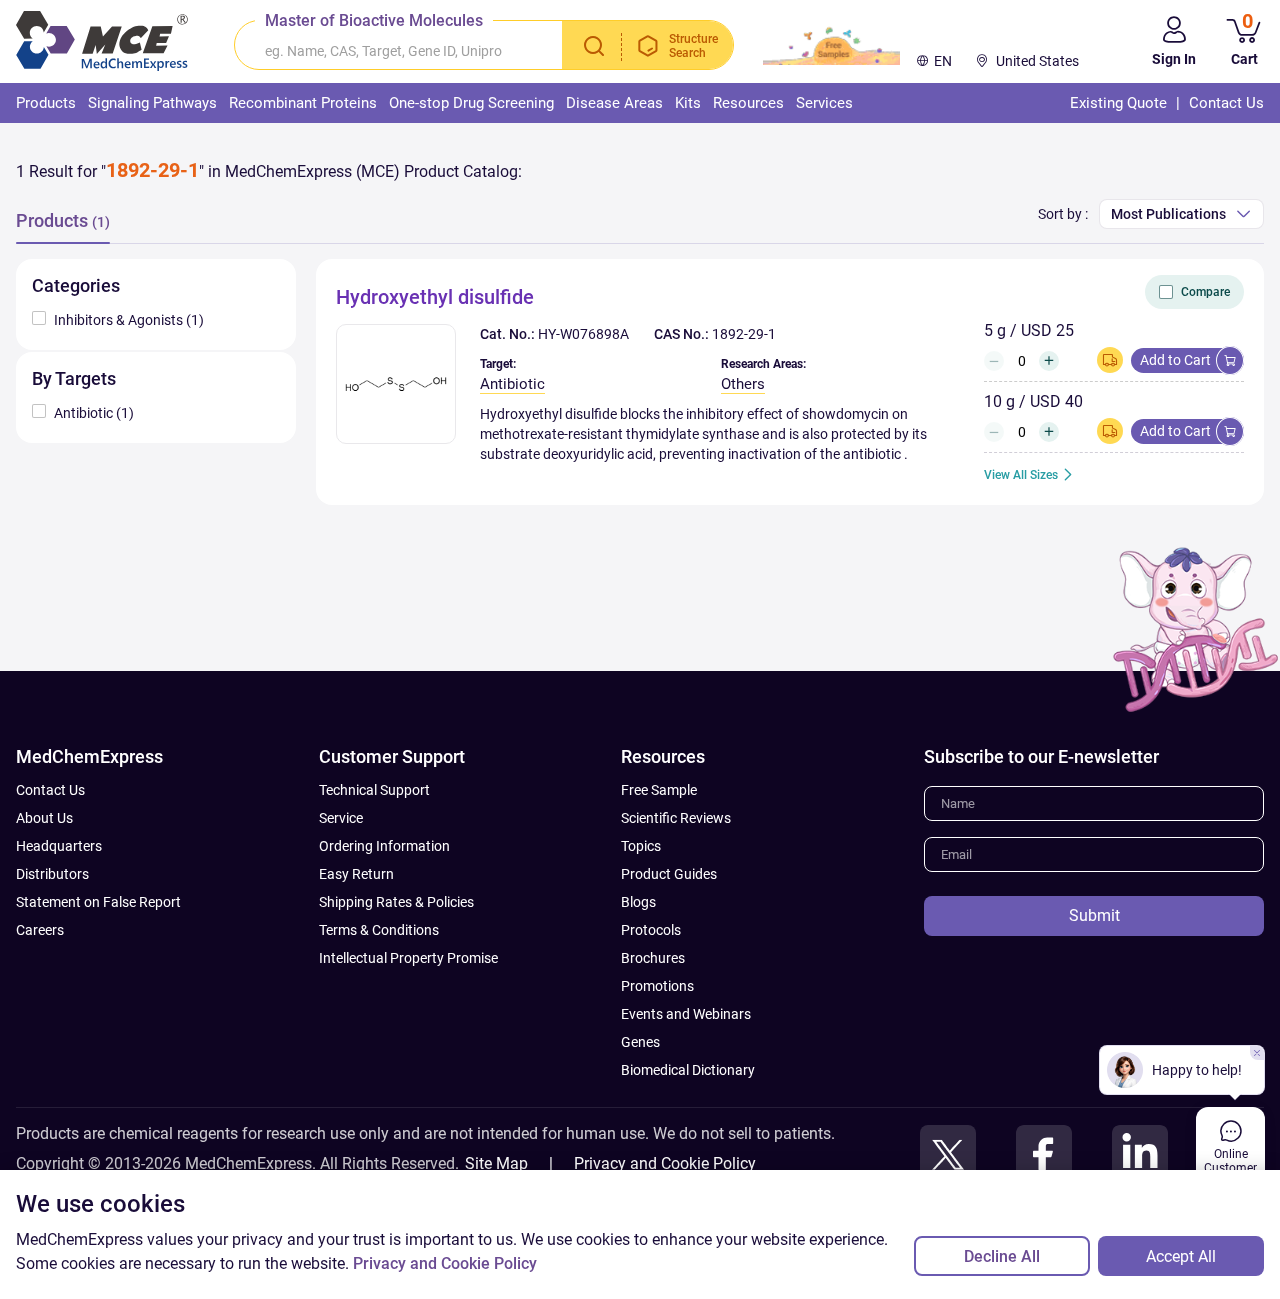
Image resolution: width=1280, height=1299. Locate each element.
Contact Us (50, 790)
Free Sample (659, 790)
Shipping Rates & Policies (396, 902)
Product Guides (669, 874)
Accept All (1181, 1256)
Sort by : (1063, 214)
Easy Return (356, 874)
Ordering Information (384, 846)
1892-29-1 (744, 334)
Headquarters (59, 846)
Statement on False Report (98, 902)
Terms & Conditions (379, 930)
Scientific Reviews (676, 818)
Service (341, 818)
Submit (1094, 915)
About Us (44, 818)
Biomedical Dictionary (688, 1070)
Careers (40, 930)
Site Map (496, 1163)
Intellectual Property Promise (408, 958)
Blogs (638, 902)
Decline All (1002, 1256)
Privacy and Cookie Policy (665, 1163)
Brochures (653, 958)
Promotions (657, 986)
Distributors (52, 874)
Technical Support (374, 790)
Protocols (651, 930)
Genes (640, 1042)
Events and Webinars (686, 1014)
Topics (641, 846)
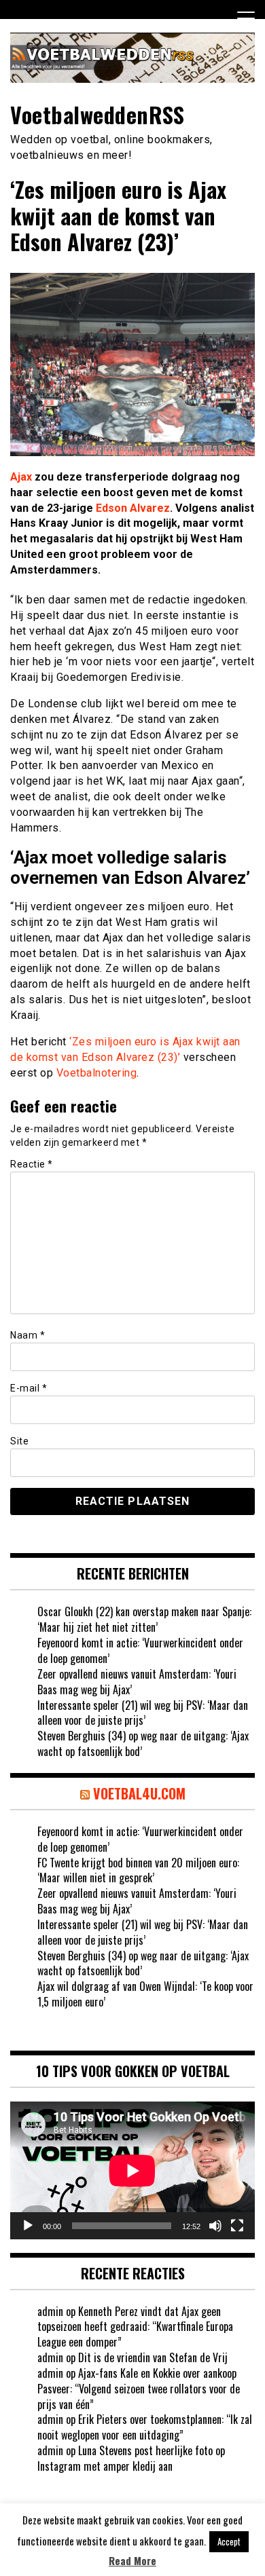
----
Include the first line of the records, the line containing "Easy Return (356, 874)", and every line between them, repeated exactly. Skip the pictures.

Image resolution: width=1280, height=1299. Locate each element.
Contact Us (50, 790)
Free Sample (659, 790)
Shipping Rates & Policies (396, 902)
Product Guides (669, 874)
Accept All (1181, 1256)
Sort by : (1063, 214)
Easy Return (356, 874)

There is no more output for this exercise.